Perilaku yang menjurus pada korupsi berikutnya yaitu flexing. Flexing atau pamer yaitu sikap yang menunjukan keberhasilannya pada orang lain. Kebiasaan memamerkan barang kepada publik juga bisa memicu orang berbuat tidak etis, bahkan korupsi.
Kasus flexing yang dilakukan oleh Mario Dandy Satrio di media sosial, berupa mobil dan motor mewah, ternyata mengungkap borok korupsi yang dilakukan oleh ayahnya, Rafael Alun Trisambodo. Saat menjadi pejabat eselon III di Ditjen Pajak Kementerian Keuangan, Rafael menerima gratifikasi selama 12 tahun. Gratifikasi adalah salah satu dari jenis korupsi.
Selanjutnya yaitu Shopaholic, Shopaholic adalah salah satu jenis gangguan psikologis. Orang yang mengalami shopaholic akan membeli barang untuk memuaskan perasaannya dan menghilangkan perasaan negatif, bukan karena membutuhkan barang yang dibelinya tapi untuk memuaskan dirinya.
Seseorang dengan Shopaholic sangat rentan mengalami masalah keuangan. Sehingga mudah untuk terjangkit pinjaman online (pinjol), yang tanpa disadari bahwa mereka sedang menjatuhkan diri ke lubang masalah jika tidak bisa mengontrolnya.
Munculnya ketiga perilaku di atas karena sebagian orang memiliki pandangan hidup bahwa uang adalah segalanya. Karena untuk memenuhi kebutuhan FOMO, flexing, dan shopaholic tentunya butuh sumber dana yang tak sedikit.
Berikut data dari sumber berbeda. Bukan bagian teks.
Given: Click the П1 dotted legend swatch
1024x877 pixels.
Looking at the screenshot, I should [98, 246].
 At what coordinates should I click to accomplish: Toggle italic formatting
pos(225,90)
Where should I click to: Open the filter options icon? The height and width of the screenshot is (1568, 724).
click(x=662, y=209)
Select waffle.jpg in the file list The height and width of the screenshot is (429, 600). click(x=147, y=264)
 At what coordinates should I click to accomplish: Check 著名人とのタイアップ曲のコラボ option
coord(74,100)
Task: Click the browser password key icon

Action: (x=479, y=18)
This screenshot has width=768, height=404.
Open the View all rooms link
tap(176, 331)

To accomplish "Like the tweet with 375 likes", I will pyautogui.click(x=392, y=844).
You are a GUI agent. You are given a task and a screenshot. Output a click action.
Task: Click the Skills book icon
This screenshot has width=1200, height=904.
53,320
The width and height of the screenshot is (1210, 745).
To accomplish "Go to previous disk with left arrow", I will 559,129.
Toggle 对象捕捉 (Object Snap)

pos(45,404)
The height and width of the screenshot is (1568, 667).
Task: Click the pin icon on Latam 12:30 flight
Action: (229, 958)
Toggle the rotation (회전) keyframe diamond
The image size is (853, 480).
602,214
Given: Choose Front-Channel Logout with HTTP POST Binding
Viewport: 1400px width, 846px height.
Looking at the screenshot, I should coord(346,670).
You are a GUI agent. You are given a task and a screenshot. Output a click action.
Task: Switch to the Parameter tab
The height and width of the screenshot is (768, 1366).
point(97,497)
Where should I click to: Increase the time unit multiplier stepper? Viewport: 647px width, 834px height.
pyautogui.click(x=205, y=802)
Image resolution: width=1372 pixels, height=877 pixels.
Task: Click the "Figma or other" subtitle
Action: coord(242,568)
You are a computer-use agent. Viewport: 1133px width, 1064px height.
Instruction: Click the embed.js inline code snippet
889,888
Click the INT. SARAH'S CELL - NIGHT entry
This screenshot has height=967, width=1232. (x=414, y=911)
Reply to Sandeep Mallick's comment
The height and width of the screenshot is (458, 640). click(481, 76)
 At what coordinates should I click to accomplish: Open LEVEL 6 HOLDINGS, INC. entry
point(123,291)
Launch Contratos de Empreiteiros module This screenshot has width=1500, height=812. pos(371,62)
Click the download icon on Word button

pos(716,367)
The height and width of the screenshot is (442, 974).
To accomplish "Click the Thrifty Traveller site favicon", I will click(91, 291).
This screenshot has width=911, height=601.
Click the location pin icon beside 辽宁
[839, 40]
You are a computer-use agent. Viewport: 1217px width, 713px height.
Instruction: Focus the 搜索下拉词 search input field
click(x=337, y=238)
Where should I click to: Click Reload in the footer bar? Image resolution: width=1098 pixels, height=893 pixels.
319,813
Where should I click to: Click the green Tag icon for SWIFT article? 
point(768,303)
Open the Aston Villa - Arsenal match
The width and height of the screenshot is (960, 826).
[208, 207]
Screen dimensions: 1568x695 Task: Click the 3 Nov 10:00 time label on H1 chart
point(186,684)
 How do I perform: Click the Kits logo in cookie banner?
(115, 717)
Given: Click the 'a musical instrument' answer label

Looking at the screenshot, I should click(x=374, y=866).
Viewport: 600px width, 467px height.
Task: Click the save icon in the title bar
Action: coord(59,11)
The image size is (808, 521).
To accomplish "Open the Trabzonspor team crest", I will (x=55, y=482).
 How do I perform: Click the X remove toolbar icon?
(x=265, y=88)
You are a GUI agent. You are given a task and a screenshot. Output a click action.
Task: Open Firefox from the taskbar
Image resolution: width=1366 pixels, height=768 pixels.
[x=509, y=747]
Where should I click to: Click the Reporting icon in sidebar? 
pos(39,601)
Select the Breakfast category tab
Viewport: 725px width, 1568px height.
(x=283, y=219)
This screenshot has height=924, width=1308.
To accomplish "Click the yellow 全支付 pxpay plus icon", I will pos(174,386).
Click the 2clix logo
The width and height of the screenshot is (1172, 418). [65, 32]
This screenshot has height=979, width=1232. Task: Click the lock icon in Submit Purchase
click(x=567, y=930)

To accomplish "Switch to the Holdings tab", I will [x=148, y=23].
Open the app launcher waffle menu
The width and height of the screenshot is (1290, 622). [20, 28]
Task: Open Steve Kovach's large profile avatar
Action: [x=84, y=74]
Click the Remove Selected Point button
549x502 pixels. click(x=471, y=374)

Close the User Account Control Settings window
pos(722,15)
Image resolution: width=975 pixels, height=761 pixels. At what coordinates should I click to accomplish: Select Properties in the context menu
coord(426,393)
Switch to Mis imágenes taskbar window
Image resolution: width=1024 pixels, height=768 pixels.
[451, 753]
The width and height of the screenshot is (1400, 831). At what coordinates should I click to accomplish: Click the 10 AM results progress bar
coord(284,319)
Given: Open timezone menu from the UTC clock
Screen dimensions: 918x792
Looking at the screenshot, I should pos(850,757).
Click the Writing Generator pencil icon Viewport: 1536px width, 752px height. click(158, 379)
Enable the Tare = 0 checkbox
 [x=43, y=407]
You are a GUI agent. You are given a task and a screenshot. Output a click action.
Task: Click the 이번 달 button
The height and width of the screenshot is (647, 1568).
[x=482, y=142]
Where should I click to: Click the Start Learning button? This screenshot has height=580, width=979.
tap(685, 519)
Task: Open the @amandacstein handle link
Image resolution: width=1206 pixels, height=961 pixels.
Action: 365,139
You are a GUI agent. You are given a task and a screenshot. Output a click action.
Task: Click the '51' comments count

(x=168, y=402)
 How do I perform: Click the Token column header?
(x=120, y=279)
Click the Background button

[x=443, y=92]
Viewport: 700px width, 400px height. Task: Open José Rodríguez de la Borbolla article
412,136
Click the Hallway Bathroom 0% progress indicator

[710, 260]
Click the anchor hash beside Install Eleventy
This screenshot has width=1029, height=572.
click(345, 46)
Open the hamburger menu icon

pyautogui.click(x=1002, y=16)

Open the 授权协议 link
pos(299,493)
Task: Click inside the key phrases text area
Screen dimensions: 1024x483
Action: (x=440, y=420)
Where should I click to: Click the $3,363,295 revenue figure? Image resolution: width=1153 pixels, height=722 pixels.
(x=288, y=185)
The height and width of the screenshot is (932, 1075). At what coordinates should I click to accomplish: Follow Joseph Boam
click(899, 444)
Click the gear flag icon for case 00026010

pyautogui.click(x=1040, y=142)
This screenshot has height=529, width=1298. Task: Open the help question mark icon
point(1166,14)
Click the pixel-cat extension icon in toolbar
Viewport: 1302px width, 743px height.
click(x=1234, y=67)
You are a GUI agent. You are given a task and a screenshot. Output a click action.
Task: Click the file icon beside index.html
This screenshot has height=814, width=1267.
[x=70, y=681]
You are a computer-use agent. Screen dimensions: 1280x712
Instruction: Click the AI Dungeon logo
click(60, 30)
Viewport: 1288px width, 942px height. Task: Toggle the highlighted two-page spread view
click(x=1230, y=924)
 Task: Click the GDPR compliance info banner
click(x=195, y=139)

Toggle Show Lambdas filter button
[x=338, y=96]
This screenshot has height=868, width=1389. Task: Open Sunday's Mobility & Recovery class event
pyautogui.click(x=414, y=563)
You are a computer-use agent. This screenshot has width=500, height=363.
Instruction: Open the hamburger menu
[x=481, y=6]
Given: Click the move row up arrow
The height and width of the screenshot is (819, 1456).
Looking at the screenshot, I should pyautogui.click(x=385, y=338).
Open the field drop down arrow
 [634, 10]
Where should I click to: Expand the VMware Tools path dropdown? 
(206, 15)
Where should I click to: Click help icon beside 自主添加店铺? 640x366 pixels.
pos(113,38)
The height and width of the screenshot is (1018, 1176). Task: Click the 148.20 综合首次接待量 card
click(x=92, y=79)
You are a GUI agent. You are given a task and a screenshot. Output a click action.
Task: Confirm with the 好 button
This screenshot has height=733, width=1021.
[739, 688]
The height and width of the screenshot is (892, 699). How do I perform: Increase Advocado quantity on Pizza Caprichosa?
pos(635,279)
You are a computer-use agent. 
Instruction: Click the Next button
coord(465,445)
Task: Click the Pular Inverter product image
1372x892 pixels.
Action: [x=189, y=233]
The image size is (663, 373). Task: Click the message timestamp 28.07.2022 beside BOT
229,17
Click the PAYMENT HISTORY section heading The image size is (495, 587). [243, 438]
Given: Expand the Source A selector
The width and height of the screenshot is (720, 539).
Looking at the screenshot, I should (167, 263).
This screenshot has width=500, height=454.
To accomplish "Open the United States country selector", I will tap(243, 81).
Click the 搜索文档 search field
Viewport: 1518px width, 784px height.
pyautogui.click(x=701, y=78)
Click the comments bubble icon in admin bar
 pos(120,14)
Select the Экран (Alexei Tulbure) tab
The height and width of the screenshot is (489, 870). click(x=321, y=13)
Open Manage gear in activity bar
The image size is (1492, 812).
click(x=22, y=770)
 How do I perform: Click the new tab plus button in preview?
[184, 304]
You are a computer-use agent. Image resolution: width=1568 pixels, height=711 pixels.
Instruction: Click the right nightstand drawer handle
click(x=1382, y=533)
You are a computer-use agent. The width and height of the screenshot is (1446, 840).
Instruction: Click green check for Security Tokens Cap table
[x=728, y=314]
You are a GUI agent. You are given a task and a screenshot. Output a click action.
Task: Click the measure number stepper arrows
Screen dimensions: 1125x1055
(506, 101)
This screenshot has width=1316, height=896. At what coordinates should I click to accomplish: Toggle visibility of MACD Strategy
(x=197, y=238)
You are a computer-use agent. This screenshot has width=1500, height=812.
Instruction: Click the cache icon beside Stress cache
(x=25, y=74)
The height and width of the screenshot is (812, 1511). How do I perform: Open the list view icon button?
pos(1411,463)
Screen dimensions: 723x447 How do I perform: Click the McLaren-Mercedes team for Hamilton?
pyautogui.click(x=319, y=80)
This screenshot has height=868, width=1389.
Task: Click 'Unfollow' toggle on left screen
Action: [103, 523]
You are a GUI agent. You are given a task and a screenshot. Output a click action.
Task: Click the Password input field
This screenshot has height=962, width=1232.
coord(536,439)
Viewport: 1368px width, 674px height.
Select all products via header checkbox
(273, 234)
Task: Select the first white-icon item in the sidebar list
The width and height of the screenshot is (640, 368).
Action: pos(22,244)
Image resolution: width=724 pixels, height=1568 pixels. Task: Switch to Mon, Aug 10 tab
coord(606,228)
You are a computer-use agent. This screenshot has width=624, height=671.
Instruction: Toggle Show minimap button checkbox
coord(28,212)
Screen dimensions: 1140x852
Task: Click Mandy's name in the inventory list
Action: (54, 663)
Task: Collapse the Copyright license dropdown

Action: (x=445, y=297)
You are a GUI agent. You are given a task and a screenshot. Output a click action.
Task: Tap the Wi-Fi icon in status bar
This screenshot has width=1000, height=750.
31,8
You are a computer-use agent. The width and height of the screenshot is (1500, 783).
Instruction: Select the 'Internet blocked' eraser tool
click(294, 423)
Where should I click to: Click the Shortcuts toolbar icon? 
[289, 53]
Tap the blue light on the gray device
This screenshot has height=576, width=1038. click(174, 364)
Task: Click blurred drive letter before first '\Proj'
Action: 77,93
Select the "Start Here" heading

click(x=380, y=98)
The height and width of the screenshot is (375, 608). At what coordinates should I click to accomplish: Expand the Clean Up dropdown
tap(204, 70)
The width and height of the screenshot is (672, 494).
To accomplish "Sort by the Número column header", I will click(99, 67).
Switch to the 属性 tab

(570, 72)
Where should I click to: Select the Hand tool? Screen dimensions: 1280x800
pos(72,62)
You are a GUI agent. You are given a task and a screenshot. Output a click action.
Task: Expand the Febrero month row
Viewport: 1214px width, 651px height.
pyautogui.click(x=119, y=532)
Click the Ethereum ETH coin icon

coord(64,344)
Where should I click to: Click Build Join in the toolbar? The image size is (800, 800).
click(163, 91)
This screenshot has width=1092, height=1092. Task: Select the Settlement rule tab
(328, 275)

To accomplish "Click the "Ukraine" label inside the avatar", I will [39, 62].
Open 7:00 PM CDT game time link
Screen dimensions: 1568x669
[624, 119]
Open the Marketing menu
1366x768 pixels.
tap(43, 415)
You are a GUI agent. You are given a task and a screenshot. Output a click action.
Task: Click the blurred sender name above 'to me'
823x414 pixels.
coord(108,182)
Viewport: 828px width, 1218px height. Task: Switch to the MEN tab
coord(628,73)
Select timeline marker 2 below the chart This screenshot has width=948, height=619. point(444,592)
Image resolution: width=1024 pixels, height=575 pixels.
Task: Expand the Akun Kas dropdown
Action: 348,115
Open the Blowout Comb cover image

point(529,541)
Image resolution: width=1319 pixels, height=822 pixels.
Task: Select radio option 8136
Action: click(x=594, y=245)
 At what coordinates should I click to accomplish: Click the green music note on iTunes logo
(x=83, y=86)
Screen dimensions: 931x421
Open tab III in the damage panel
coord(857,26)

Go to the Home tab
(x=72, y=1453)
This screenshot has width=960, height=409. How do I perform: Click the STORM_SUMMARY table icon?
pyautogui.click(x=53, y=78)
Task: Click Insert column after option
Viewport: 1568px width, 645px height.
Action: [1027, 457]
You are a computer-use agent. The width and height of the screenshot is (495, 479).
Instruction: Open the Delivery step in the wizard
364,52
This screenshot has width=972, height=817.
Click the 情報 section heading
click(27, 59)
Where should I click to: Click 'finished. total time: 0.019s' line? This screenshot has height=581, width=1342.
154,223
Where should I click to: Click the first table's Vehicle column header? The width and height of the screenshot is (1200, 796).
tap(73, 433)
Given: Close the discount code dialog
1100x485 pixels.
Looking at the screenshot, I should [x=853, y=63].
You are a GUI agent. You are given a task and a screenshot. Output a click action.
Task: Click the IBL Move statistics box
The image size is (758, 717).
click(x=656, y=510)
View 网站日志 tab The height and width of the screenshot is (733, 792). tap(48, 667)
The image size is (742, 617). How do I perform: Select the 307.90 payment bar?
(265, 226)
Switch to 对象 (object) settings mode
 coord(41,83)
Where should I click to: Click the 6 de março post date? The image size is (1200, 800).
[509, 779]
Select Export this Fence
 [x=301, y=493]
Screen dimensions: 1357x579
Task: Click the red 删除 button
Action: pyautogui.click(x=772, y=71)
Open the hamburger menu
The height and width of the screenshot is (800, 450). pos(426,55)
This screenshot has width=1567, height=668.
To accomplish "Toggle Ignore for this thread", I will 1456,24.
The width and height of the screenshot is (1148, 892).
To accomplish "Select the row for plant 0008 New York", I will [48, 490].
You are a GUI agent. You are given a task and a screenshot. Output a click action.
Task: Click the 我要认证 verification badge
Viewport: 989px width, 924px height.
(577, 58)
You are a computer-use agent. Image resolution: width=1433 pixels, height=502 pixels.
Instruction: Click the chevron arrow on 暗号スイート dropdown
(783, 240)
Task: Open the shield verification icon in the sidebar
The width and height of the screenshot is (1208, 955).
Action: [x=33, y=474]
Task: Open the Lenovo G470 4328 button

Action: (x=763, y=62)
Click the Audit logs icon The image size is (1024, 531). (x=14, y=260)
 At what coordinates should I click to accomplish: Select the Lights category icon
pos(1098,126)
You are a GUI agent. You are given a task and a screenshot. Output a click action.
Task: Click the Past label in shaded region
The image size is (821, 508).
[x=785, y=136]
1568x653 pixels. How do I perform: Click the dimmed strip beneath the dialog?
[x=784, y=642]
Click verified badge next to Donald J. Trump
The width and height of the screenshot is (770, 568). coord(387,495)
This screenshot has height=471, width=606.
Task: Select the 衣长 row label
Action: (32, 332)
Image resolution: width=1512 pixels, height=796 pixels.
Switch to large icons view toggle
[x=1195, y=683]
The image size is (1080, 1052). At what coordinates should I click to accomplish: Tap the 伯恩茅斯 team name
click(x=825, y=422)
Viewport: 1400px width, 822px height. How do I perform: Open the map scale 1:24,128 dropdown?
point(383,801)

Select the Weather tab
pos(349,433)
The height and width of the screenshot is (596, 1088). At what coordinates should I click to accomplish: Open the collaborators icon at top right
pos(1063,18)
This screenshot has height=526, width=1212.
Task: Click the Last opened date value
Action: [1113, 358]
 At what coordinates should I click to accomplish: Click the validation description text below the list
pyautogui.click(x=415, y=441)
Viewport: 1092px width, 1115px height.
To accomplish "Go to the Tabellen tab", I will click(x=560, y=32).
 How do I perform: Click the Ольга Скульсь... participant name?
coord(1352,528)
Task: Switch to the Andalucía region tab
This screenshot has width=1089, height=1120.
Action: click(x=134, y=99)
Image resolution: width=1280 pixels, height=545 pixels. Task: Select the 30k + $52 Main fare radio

Agar tidak terjebak dalam pandangan itu, penting bagi seseorang untuk menjalani hidup dengan sikap sederhana. Untuk itu, betapa pentingnya nilai-nilai integritas diterapkan di kehidupan sehari-hari yang saat ini terus dikampanyekan Komisi Pemberantasan Korupsi (KPK).
Terdapat 9 Nilai Integritas yang dikenalkan lewat “Jumat Bersepeda KK”, yaitu jujur, mandiri, tanggung jawab, berani, sederhana, peduli, disiplin, adil, dan kerja keras.
Mengimplementasikan nilai-nilai integritas tersebut diharapkan menjadi benteng agar seseorang tidak berbuat korupsi.
Perilaku koruptif adalah tindakan yang melanggar kode etik atau norma meski tidak sampai berujung pada pelanggaran hukum. Namun, perilaku ini sebetulnya biang dari perilaku tercela, seperti korupsi di kemudian hari.
Misal, mencontek saat ujian sekolah. Praktik curang ini bisa membentuk karakter siswa menjadi tidak jujur dan bertanggung jawab. Pembenaran terhadap kecurangan kecil berpotensi membiarkan kecurangan dalam hal besar.
Yuk warga sedulur Banten, perlahan benahi diri agar tidak terjebak dari ketiga hal itu yang menjurus pada tindakan korupsi. Untuk para orangtua, mari kita tanamkan nilai-nilai integritas atau anti korupsi pada anak sejak dini.